Garrison's gray eyes burned into him. "How big an issue?"
"Not big enough to make it yours."
The rancher studied him a long moment more, then nodded. "Won't have a hand what's cruel or belligerent. If you're lookin' for killing, callin' it frontier justice, you won't do it on my pay. This ain't a frontier no more."
The way he said that last part sounded almost sad, reminding Laramie of men he'd met in jail or at Robber's Roost, men who lamented the older days of Jesse James and Billy the Kid. Then there was that train-robbing syndicate he'd declined to join, in favor of his personal vendetta. And here sat proof of cattle rustling.
He figured the frontier wasn't dead just yet.
But what he said was, "Fair 'nough."
"Bed down in the bunkhouse. I won't have folks wonderin' who hired you."
Laramie nodded in grudging respect.
"No drinking, gambling, or the like less'n you go into town for it," instructed his new boss. "Anything illegal or immoral, don't come back."
By the time Laramie got around to the illegalities, he wouldn't need the job anyway.
When Garrison turned away, he thought the interview was over. Then the rancher reined his buckskin back and leveled a final, leather-clad hand in his direction. "And stay away from my girls."
Laramie said, "Not a problem."
The cattle baron nodded one last time, then rode away, business done. But he didn't know who he'd just hired. Laramie aimed to keep it that way. Garrison'd had the reputation of a stand-up man when Laramie was a boy, a boy with a different name, a different life.
Of all the men Ross Laramie might end up having to kill this summer, he most hoped Garrison would prove innocent.
But he'd kill him all the same, if he had to.
Victoria didn't wait for her father to reach the fence. She hopped off the back porch where she was washing clothes with her sisters and crossed the yard to meet his horse, catching its bridle. "Who's that you were talking to, Papa?" she asked, as he dismounted. "The man on the black gelding. He's not from around here, is he? He looked tired. Did you hire him?"
Papa paused, one scuffed boot on the first step to the porch, to stare at her. She would think, after almost eighteen years, he would be accustomed to her. Then he said, "None of your affair, Victoria Rose."
He climbed the steps, tugging one of nine-year-old Kitty's brown braids and ruffling six-year-old Elise's blond curls in passing. But he didn't stop to talk.
As if anything about Victoria's family wasn't her affair, no matter how old-fashioned Papa was about that.
Vic's other younger sister, fifteen-year-old Audra, watched from the hand-crank washing machine like a prim schoolmarm. She was old-fashioned, too.

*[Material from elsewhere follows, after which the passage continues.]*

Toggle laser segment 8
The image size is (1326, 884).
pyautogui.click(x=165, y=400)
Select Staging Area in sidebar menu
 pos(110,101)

"He's staying a spell, anyhow," guessed Vic, glancing over her shoulder as she followed their father across the porch. "He's unsaddling his horse."
Now that the stranger had dismounted, she saw that he was exceptionally tall. Instead of a cowboy's rolling lankiness, he moved with a tight, contained grace that made her wonder where he'd learned it--and why. His only awkward move, a slight hitch when he first lifted his saddle, caught her attention. Was he hurt?
Had Papa hired him?
Her father sighed. "Where's your mother." When he wanted information, he did not hesitate to ask her.
"She's upstairs. What's wrong with him?"
Now Papa stopped, to squint at her in suspicion. So the stranger had hidden his injuries? Interesting!
"The steer, I mean," added Victoria quickly. "Why'd you pen it? Is it sickly?"
"Best finish your work." Papa palmed off his hat as he entered his wife's clean, modern kitchen.
"It is not polite" started Audra, almost immediately.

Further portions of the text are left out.